In its written evaluation, the board said, “He is the leader that will take our district from ‘good’ to ‘great,’ and we are impressed with his willingness to follow-up and emphasize accountability while equipping and empowering individuals to share leadership and accountability throughout the district.”
Caulk, who is entering the second year of his four-year contract, was praised for his entry plan. Board members were also impressed with the resulting “Blueprint for Student Success” that outlines 100 strategies to improve outcomes for all students in the 2016-17 school year.
They praised Caulk for clearly defining the district’s dual moral imperatives — to accelerate the achievement of students who are reaching toward proficiency and to move students who have already reached proficiency to global competency.
“One of the things I’m impressed with is, not only are we looking at everything in the blueprint through the view of equity, but also too, your focus on social justice,” said school board member Doug Barnett. “And I wish you would have more leaders who would do that.”
School board members also recognized Caulk’s focus on leadership and staff development, praising him for holding the first-ever Superintendent’s Leadership Institute for principals and districtwide leaders, providing a conference on Professional Learning Communities for teams of educators from each school and for sending school and district leaders to Harvard for training in instructional rounds and school turn-around, a news release said.

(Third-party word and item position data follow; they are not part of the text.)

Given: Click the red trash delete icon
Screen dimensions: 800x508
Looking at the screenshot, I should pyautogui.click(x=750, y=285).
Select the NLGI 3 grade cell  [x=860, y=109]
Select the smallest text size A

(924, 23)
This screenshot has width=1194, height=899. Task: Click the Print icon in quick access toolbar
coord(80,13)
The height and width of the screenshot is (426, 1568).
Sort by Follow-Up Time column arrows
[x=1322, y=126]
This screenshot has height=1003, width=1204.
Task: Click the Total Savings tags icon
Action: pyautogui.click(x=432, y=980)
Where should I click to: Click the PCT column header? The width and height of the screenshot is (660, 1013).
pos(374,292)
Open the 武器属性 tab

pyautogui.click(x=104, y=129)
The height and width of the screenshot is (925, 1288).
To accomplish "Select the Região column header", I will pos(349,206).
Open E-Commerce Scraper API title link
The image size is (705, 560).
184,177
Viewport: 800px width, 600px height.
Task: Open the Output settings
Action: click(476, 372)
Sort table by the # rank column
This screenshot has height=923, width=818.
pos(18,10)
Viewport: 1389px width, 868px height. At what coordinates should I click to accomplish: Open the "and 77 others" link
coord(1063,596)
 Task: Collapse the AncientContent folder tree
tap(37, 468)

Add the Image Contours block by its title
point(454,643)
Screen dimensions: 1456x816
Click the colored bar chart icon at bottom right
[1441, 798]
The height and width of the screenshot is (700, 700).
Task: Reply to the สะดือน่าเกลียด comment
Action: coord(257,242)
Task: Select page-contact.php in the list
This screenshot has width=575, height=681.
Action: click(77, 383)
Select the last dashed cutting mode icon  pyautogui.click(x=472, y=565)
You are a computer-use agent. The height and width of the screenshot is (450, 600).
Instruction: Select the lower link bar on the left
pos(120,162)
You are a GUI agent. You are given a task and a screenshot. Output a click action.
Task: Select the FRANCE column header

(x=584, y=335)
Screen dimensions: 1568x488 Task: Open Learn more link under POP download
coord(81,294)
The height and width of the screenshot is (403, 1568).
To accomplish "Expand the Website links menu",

“You not only came up with a plan, but really renewed a spirit of hope and pride across the district and community in terms of what we can become,” school board member Daryl Love said. “You have helped inspire our staff members to do more through collaboration in order to create systemic change. Our best days are ahead of us and I’m pleased to partner with you and our board team in the work.”
Caulk’s contract runs through June 2019.
His salary for the 2016-17 school year is $245,016.